La pratique régulière d’une activité physique repousse le risque cardiovasculaire. Voilà qui n’est pas nouveau. En revanche, des chercheurs américains montrent qu’elle augmente aussi les chances de survie des seniors, après une attaque cardiaque.

A la Johns Hopkins School of Medicine de Baltimore (Etats-Unis), le Dr Michal Blaha et son équipe sont partis d’une base de données de 70 000 patients, victimes d’un infarctus du myocarde. Au final, ils n’ont retenu que ceux qui avaient réalisé une épreuve d’effort avant leur accident. Soit tout de même, plus de 2 000 personnes âgées en moyenne de 62 ans.

Pour mesurer la capacité physique de chacun des participants, les scientifiques ont traduit les résultats en Metabolic Equivalent of Task (MET ou équivalent métabolique). Cet indicateur s’élève à mesure que l’intensité augmente.

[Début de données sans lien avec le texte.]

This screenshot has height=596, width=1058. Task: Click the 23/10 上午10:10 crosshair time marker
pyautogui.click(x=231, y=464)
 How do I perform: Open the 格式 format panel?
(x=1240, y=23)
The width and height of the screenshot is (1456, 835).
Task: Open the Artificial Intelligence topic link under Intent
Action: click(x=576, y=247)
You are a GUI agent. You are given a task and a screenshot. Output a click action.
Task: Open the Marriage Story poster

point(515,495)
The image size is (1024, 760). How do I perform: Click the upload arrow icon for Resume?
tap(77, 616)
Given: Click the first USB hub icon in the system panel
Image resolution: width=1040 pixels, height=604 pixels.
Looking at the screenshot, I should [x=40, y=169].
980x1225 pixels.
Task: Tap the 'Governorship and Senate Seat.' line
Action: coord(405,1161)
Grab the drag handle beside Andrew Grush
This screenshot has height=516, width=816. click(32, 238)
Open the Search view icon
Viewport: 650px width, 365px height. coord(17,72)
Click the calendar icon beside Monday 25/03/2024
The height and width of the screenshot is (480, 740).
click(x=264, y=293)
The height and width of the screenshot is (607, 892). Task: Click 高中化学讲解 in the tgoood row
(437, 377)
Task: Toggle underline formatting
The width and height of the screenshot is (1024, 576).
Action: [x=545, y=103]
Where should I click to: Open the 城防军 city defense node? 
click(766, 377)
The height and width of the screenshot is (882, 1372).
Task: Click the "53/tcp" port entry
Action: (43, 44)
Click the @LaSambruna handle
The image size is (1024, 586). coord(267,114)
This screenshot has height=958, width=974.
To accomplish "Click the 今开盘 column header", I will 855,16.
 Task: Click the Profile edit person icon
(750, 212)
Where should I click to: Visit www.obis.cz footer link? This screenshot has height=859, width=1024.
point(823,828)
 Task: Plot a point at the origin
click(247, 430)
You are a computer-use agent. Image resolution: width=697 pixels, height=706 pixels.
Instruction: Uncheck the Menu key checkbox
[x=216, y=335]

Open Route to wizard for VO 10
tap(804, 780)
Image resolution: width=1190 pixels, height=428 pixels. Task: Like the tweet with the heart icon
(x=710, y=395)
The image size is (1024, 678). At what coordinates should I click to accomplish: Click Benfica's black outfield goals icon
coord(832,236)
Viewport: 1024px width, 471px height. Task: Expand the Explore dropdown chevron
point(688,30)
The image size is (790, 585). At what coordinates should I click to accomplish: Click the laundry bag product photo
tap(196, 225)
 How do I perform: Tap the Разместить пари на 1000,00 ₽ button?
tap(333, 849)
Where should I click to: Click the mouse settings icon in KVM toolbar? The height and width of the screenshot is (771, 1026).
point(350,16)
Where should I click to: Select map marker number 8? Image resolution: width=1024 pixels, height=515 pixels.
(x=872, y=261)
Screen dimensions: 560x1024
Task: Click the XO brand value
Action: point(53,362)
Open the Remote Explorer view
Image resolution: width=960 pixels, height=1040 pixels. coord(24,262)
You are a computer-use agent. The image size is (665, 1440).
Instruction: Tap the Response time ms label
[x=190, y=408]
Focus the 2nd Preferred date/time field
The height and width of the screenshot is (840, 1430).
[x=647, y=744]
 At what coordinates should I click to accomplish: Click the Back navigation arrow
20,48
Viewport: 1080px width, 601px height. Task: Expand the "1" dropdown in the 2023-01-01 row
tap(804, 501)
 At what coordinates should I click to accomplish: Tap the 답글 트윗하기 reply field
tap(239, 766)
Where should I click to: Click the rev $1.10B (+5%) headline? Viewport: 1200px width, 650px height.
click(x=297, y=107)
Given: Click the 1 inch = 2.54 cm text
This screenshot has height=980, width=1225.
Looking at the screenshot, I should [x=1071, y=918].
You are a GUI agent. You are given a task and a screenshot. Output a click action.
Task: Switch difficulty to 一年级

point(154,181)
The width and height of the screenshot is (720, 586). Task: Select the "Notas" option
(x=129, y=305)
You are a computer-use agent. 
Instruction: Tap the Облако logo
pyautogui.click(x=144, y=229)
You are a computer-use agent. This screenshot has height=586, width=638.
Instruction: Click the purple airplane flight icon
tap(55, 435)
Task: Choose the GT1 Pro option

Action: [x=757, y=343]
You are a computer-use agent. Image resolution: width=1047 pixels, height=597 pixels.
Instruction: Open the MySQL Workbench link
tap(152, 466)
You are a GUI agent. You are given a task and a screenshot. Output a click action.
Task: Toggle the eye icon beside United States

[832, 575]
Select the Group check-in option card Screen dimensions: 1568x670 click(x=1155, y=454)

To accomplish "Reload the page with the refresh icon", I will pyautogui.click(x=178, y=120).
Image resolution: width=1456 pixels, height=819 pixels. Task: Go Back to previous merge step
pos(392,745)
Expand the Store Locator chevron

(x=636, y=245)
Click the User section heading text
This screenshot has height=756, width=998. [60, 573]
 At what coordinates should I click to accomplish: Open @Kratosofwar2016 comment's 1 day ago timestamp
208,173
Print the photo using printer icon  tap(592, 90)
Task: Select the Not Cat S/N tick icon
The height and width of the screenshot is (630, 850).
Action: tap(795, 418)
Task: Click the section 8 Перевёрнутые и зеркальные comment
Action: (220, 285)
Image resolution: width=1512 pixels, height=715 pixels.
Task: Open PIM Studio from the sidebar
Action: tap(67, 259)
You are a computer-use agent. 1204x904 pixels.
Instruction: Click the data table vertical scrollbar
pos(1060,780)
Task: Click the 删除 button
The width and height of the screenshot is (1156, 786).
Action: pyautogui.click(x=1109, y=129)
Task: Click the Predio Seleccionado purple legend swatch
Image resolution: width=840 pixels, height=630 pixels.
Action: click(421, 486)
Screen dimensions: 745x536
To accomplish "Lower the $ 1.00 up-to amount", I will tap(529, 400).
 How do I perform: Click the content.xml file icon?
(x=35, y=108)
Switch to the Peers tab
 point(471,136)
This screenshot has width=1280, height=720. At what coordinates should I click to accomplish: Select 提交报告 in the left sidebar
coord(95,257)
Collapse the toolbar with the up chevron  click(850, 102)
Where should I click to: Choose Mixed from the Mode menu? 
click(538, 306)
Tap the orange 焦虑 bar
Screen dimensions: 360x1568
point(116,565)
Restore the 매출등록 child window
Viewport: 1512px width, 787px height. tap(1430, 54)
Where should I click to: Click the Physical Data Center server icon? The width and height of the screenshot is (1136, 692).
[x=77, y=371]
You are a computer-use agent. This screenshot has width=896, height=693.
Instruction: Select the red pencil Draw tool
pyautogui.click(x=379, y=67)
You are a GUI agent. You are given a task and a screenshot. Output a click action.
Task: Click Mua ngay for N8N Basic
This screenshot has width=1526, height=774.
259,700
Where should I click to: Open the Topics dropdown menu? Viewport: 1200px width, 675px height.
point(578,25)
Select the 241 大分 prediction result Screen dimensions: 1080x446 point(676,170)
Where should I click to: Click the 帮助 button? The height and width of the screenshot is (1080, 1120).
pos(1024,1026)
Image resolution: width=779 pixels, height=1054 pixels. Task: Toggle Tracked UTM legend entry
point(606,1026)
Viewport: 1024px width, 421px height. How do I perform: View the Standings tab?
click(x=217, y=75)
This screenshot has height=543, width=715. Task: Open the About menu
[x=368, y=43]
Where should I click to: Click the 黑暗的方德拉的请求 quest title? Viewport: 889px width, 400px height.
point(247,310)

Au final, les médecins montrent que les 634 patients atteignant un MET égal ou supérieur à 10 présentaient un risque de décès consécutif à leur infarctus, 40% moins élevé que les autres. A noter qu’un score de 10 est observé chez une personne capable de pratiquer une activité physique à une intensité relativement élevée. « C’est la première fois que nous parvenons à mettre en évidence une telle corrélation », conclut Blaha. Lequel incite plus que jamais ses patients à pratiquer une activité physique régulière.